__Your task__:
Convert the entries below into a numbered list, one line per item, leaving out blank lines.

(Entries excerpted from a collection)
────────
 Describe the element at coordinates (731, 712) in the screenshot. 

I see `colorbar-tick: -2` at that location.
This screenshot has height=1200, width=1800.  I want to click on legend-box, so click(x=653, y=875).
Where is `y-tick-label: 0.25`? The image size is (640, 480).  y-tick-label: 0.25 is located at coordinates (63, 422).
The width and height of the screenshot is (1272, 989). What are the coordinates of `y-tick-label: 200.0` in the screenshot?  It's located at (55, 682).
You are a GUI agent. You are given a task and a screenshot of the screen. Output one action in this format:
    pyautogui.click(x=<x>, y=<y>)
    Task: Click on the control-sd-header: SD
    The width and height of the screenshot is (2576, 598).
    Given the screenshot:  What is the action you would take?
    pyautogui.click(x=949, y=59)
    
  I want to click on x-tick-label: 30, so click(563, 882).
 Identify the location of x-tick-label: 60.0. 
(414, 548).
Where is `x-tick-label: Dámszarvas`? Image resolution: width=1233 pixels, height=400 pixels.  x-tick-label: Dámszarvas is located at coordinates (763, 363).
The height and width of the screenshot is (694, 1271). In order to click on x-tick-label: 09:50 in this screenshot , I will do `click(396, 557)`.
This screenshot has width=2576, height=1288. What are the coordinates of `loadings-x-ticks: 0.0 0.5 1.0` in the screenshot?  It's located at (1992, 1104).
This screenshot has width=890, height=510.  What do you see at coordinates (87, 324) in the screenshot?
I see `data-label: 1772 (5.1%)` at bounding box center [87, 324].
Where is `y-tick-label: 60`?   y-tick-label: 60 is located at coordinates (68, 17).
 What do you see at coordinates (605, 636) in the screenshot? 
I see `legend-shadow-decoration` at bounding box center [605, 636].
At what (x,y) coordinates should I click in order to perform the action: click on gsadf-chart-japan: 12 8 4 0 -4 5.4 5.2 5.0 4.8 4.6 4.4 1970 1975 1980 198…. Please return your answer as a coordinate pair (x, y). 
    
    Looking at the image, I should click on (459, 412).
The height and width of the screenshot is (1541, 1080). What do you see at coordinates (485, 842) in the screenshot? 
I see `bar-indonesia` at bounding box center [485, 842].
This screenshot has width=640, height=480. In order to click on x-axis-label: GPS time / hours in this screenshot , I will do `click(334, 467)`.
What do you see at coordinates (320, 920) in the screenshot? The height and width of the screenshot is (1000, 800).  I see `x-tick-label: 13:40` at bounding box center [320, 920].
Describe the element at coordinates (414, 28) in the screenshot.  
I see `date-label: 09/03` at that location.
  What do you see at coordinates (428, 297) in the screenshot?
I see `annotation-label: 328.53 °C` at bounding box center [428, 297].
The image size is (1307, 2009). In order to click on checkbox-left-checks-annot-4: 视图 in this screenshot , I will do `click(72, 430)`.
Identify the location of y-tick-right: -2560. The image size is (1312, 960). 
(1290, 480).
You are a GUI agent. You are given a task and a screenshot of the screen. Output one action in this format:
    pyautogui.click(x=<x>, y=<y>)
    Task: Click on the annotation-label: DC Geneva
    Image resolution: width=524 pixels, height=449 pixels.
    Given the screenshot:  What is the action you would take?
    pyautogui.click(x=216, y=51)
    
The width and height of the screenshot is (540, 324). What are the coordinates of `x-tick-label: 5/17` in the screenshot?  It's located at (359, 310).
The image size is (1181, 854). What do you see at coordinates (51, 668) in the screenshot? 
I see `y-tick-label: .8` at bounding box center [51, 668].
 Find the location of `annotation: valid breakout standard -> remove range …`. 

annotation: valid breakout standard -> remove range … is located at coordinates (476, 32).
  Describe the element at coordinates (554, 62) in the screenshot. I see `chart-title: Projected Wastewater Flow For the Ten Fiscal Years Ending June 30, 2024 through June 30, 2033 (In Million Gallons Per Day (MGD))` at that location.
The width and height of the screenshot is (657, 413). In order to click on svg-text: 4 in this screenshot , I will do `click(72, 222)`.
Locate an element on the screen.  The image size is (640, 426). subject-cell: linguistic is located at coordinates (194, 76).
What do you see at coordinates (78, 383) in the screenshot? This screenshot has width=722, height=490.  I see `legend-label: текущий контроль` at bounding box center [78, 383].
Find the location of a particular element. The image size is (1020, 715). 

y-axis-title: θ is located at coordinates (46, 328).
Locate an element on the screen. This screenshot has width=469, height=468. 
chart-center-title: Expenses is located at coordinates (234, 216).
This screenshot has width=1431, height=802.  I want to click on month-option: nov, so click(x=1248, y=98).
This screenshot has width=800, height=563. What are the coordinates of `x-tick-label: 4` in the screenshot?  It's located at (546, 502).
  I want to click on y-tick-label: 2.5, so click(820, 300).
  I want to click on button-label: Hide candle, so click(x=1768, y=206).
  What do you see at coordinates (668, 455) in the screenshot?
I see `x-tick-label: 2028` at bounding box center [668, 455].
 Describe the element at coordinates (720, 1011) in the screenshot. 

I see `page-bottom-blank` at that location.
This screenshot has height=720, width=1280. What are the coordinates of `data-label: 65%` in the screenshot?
────────
__Expected output__:
1.  Describe the element at coordinates (731, 712) in the screenshot. 
2. I see `colorbar-tick: -2` at that location.
3. This screenshot has height=1200, width=1800.  I want to click on legend-box, so click(x=653, y=875).
4. Where is `y-tick-label: 0.25`? The image size is (640, 480).  y-tick-label: 0.25 is located at coordinates (63, 422).
5. The width and height of the screenshot is (1272, 989). What are the coordinates of `y-tick-label: 200.0` in the screenshot?  It's located at (55, 682).
6. You are a GUI agent. You are given a task and a screenshot of the screen. Output one action in this format:
7.     pyautogui.click(x=<x>, y=<y>)
8.     Task: Click on the control-sd-header: SD
9.     The width and height of the screenshot is (2576, 598).
10.     Given the screenshot:  What is the action you would take?
11.     pyautogui.click(x=949, y=59)
12.   I want to click on x-tick-label: 30, so click(563, 882).
13.  Identify the location of x-tick-label: 60.0. 
14. (414, 548).
15. Where is `x-tick-label: Dámszarvas`? Image resolution: width=1233 pixels, height=400 pixels.  x-tick-label: Dámszarvas is located at coordinates (763, 363).
16. The height and width of the screenshot is (694, 1271). In order to click on x-tick-label: 09:50 in this screenshot , I will do `click(396, 557)`.
17. This screenshot has width=2576, height=1288. What are the coordinates of `loadings-x-ticks: 0.0 0.5 1.0` in the screenshot?  It's located at (1992, 1104).
18. This screenshot has width=890, height=510.  What do you see at coordinates (87, 324) in the screenshot?
19. I see `data-label: 1772 (5.1%)` at bounding box center [87, 324].
20. Where is `y-tick-label: 60`?   y-tick-label: 60 is located at coordinates (68, 17).
21.  What do you see at coordinates (605, 636) in the screenshot? 
22. I see `legend-shadow-decoration` at bounding box center [605, 636].
23. At what (x,y) coordinates should I click in order to perform the action: click on gsadf-chart-japan: 12 8 4 0 -4 5.4 5.2 5.0 4.8 4.6 4.4 1970 1975 1980 198…. Please return your answer as a coordinate pair (x, y). 
24.     Looking at the image, I should click on (459, 412).
25. The height and width of the screenshot is (1541, 1080). What do you see at coordinates (485, 842) in the screenshot? 
26. I see `bar-indonesia` at bounding box center [485, 842].
27. This screenshot has width=640, height=480. In order to click on x-axis-label: GPS time / hours in this screenshot , I will do `click(334, 467)`.
28. What do you see at coordinates (320, 920) in the screenshot? The height and width of the screenshot is (1000, 800).  I see `x-tick-label: 13:40` at bounding box center [320, 920].
29. Describe the element at coordinates (414, 28) in the screenshot.  
30. I see `date-label: 09/03` at that location.
31.   What do you see at coordinates (428, 297) in the screenshot?
32. I see `annotation-label: 328.53 °C` at bounding box center [428, 297].
33. The image size is (1307, 2009). In order to click on checkbox-left-checks-annot-4: 视图 in this screenshot , I will do `click(72, 430)`.
34. Identify the location of y-tick-right: -2560. The image size is (1312, 960). 
35. (1290, 480).
36. You are a GUI agent. You are given a task and a screenshot of the screen. Output one action in this format:
37.     pyautogui.click(x=<x>, y=<y>)
38.     Task: Click on the annotation-label: DC Geneva
39.     Image resolution: width=524 pixels, height=449 pixels.
40.     Given the screenshot:  What is the action you would take?
41.     pyautogui.click(x=216, y=51)
42. The width and height of the screenshot is (540, 324). What are the coordinates of `x-tick-label: 5/17` in the screenshot?  It's located at (359, 310).
43. The image size is (1181, 854). What do you see at coordinates (51, 668) in the screenshot? 
44. I see `y-tick-label: .8` at bounding box center [51, 668].
45.  Find the location of `annotation: valid breakout standard -> remove range …`. 
46. annotation: valid breakout standard -> remove range … is located at coordinates (476, 32).
47.   Describe the element at coordinates (554, 62) in the screenshot. I see `chart-title: Projected Wastewater Flow For the Ten Fiscal Years Ending June 30, 2024 through June 30, 2033 (In Million Gallons Per Day (MGD))` at that location.
48. The width and height of the screenshot is (657, 413). In order to click on svg-text: 4 in this screenshot , I will do `click(72, 222)`.
49. Locate an element on the screen.  The image size is (640, 426). subject-cell: linguistic is located at coordinates (194, 76).
50. What do you see at coordinates (78, 383) in the screenshot? This screenshot has width=722, height=490.  I see `legend-label: текущий контроль` at bounding box center [78, 383].
51. Find the location of a particular element. The image size is (1020, 715). 
52. y-axis-title: θ is located at coordinates (46, 328).
53. Locate an element on the screen. This screenshot has width=469, height=468. 
54. chart-center-title: Expenses is located at coordinates (234, 216).
55. This screenshot has width=1431, height=802.  I want to click on month-option: nov, so click(x=1248, y=98).
56. This screenshot has width=800, height=563. What are the coordinates of `x-tick-label: 4` in the screenshot?  It's located at (546, 502).
57.   I want to click on y-tick-label: 2.5, so click(820, 300).
58.   I want to click on button-label: Hide candle, so click(x=1768, y=206).
59.   What do you see at coordinates (668, 455) in the screenshot?
60. I see `x-tick-label: 2028` at bounding box center [668, 455].
61.  Describe the element at coordinates (720, 1011) in the screenshot. 
62. I see `page-bottom-blank` at that location.
63. This screenshot has height=720, width=1280. What are the coordinates of `data-label: 65%` in the screenshot?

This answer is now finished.